Others without an academic interest can look around for what pays well. Construction trades and many manufacturing jobs pay well. There may be little competition for positions because so many college counselors and parents disdain greasy work handling real objects. Getting past the prestige issue will help the young adult find meaningful work.
The next step up the academic ladder is the young person with a poor high school record but a new-found desire to achieve something through a college education. Add to this group the motivated kid from a family without money for tuition, much less a bribe. For them, the local community college is a great starting point. Two of my friends spent two years at a community college and then went to highly prestigious colleges (Stanford and Cornell), followed by prestigious graduate schools.
Attending a school out of a student’s academic league can be dangerous. The high school slacker who ends up at an Ivy League school will be in class with very bright, motivated students. Many of those students will have completed the class assignment, something a slacker would never consider. A few of the other Ivy Leaguers will bring into class information gleaned from outside reading. The slacker will be lost.
A similar problem befalls the moderately bright student who ends up at a top university. An Atlantic article cites academic research and describes the issue: “The student who would flourish at, say, Wake Forest or the University of Richmond, instead finds himself at Duke, where the professors are not teaching at a pace designed for him — they are teaching to the ‘middle’ of the class, introducing terms and concepts at a speed that is unnerving even to the best-prepared student.” Such a student is less likely to graduate. In general, the market rewards completion of a degree at a middle-quality school more than dropping out from a high-quality school.
So let’s go back to parents who want to help their kids. Start by asking what they want? Do they really want to study now? If they haven’t done much work in high school, what’s going to change?
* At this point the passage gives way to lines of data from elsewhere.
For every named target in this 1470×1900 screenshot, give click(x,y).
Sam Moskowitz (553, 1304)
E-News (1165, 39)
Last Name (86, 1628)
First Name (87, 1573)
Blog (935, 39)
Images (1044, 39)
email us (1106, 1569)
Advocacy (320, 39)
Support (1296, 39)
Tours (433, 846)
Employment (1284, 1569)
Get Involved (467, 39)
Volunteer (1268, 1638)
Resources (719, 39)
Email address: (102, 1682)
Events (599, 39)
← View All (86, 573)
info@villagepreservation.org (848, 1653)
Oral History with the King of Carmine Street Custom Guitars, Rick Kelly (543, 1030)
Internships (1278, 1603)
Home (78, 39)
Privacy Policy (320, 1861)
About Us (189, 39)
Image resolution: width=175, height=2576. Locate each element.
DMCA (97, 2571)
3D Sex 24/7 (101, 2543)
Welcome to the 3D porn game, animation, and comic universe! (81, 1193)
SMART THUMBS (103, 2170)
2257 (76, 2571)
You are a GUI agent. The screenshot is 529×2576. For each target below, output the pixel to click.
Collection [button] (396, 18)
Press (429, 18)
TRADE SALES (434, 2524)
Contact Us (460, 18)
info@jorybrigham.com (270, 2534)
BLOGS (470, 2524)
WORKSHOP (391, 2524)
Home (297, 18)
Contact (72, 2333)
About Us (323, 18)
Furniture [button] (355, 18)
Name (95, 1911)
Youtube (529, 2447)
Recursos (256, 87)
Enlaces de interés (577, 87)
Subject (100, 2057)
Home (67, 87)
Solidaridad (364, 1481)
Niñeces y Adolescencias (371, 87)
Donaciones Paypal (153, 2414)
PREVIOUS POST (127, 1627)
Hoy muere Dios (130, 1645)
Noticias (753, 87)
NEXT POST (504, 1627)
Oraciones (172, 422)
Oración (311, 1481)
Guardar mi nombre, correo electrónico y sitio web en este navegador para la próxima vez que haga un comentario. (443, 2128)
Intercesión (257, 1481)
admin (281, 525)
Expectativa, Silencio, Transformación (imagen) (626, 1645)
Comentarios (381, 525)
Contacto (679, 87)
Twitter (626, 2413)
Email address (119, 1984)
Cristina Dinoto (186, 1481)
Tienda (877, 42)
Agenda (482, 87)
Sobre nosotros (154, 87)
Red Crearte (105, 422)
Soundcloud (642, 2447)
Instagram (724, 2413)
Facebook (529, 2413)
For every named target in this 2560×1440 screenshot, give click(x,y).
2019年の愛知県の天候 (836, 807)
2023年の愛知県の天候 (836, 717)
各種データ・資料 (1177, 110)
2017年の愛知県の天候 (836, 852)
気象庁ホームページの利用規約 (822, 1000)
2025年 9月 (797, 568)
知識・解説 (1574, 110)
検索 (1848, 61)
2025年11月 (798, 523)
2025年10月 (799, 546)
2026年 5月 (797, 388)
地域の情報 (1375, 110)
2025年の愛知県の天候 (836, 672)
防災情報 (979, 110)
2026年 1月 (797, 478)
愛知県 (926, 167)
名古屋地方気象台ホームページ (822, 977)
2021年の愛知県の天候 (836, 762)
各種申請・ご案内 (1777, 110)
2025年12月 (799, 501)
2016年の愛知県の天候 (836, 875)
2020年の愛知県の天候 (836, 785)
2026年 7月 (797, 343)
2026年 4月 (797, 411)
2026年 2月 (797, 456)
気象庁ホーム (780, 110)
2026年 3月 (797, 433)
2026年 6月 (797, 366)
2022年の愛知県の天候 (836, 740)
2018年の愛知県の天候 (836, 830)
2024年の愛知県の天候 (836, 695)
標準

Now let’s connect the dots between the student and a life with meaning. That summer activity done only because it will look good on an application: does that start the path to a career of honest enjoyment of real accomplishment? There is joy that comes from doing a task well, whether it’s eye surgery, fixing a car’s brakes, or singing in the church choir. The joy does not come from faking it, from pretending, from the appearance of success. The joy of a meaningful life is tied directly to honesty of the work.
Encourage your student to be honest with the college application. Encourage honesty in all parts of life. And even if you have the money, you are doing your son or daughter no favor through bribery. Then, parents, relax. Turn on the ball game while the kid works on the application essay. If asked to double-check punctuation, go ahead. But only if asked. And when in doubt, relax.